* **Requirement**
Update the material below by changing every "Screen dimensions" to "Display size", and give all of it back with nothing else altered.

=======

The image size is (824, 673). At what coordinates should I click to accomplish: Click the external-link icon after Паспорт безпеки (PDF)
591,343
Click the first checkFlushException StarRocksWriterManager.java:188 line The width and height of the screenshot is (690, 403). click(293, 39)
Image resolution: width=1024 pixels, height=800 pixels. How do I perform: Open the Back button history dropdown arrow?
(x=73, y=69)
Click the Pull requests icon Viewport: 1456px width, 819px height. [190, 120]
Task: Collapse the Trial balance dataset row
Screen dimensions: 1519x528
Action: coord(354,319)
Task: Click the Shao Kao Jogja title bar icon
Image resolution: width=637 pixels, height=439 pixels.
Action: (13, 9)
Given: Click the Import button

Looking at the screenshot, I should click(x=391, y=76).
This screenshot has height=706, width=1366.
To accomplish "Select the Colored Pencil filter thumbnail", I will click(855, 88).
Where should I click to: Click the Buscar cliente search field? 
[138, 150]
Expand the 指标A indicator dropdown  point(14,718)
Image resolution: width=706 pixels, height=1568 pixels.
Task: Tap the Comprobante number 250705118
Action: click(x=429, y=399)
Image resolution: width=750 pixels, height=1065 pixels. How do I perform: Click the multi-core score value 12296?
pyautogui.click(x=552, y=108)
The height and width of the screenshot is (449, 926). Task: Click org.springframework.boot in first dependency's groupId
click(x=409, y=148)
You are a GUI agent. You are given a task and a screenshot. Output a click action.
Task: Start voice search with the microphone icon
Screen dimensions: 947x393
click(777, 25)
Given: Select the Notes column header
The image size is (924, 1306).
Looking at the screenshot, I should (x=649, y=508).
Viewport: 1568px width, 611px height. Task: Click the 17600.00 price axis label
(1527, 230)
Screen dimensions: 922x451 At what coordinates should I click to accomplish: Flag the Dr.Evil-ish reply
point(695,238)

=======

* **The answer**
The image size is (824, 673). At what coordinates should I click to accomplish: Click the external-link icon after Паспорт безпеки (PDF)
591,343
Click the first checkFlushException StarRocksWriterManager.java:188 line The width and height of the screenshot is (690, 403). click(293, 39)
Image resolution: width=1024 pixels, height=800 pixels. How do I perform: Open the Back button history dropdown arrow?
(x=73, y=69)
Click the Pull requests icon Viewport: 1456px width, 819px height. [190, 120]
Task: Collapse the Trial balance dataset row
Display size: 1519x528
Action: coord(354,319)
Task: Click the Shao Kao Jogja title bar icon
Image resolution: width=637 pixels, height=439 pixels.
Action: (13, 9)
Given: Click the Import button

Looking at the screenshot, I should click(x=391, y=76).
This screenshot has height=706, width=1366.
To accomplish "Select the Colored Pencil filter thumbnail", I will click(855, 88).
Where should I click to: Click the Buscar cliente search field? 
[138, 150]
Expand the 指标A indicator dropdown  point(14,718)
Image resolution: width=706 pixels, height=1568 pixels.
Task: Tap the Comprobante number 250705118
Action: click(x=429, y=399)
Image resolution: width=750 pixels, height=1065 pixels. How do I perform: Click the multi-core score value 12296?
pyautogui.click(x=552, y=108)
The height and width of the screenshot is (449, 926). Task: Click org.springframework.boot in first dependency's groupId
click(x=409, y=148)
You are a GUI agent. You are given a task and a screenshot. Output a click action.
Task: Start voice search with the microphone icon
Display size: 947x393
click(777, 25)
Given: Select the Notes column header
The image size is (924, 1306).
Looking at the screenshot, I should (x=649, y=508).
Viewport: 1568px width, 611px height. Task: Click the 17600.00 price axis label
(1527, 230)
Display size: 922x451 At what coordinates should I click to accomplish: Flag the Dr.Evil-ish reply
point(695,238)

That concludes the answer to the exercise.